Task statement -> Rewrite each nonblank line of the entries below as a row in a Markdown table with two columns, Item and Content. Number the rows in Item, leave out blank lines, and put each line's text in Content.

Data supplied ->

=== Begin Enclosure ===

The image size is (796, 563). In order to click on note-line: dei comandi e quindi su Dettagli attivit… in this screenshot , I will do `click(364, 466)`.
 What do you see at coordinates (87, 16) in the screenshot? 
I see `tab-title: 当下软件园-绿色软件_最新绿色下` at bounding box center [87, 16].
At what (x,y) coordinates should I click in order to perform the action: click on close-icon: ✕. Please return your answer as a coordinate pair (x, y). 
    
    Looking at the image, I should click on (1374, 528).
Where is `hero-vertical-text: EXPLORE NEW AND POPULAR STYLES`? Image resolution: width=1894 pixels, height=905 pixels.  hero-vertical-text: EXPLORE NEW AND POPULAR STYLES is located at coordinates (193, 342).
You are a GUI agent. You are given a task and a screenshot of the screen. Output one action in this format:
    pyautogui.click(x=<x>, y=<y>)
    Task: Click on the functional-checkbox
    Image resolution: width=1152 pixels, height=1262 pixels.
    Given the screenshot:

=== End Enclosure ===

Solution below ->
| Item | Content |
|---|---|
| 1 | The image size is (796, 563). In order to click on note-line: dei comandi e quindi su Dettagli attivit… in this screenshot , I will do `click(364, 466)`. |
| 2 |  What do you see at coordinates (87, 16) in the screenshot?  |
| 3 | I see `tab-title: 当下软件园-绿色软件_最新绿色下` at bounding box center [87, 16]. |
| 4 | At what (x,y) coordinates should I click in order to perform the action: click on close-icon: ✕. Please return your answer as a coordinate pair (x, y).  |
| 5 |     Looking at the image, I should click on (1374, 528). |
| 6 | Where is `hero-vertical-text: EXPLORE NEW AND POPULAR STYLES`? Image resolution: width=1894 pixels, height=905 pixels.  hero-vertical-text: EXPLORE NEW AND POPULAR STYLES is located at coordinates (193, 342). |
| 7 | You are a GUI agent. You are given a task and a screenshot of the screen. Output one action in this format: |
| 8 |     pyautogui.click(x=<x>, y=<y>) |
| 9 |     Task: Click on the functional-checkbox |
| 10 |     Image resolution: width=1152 pixels, height=1262 pixels. |
| 11 |     Given the screenshot: |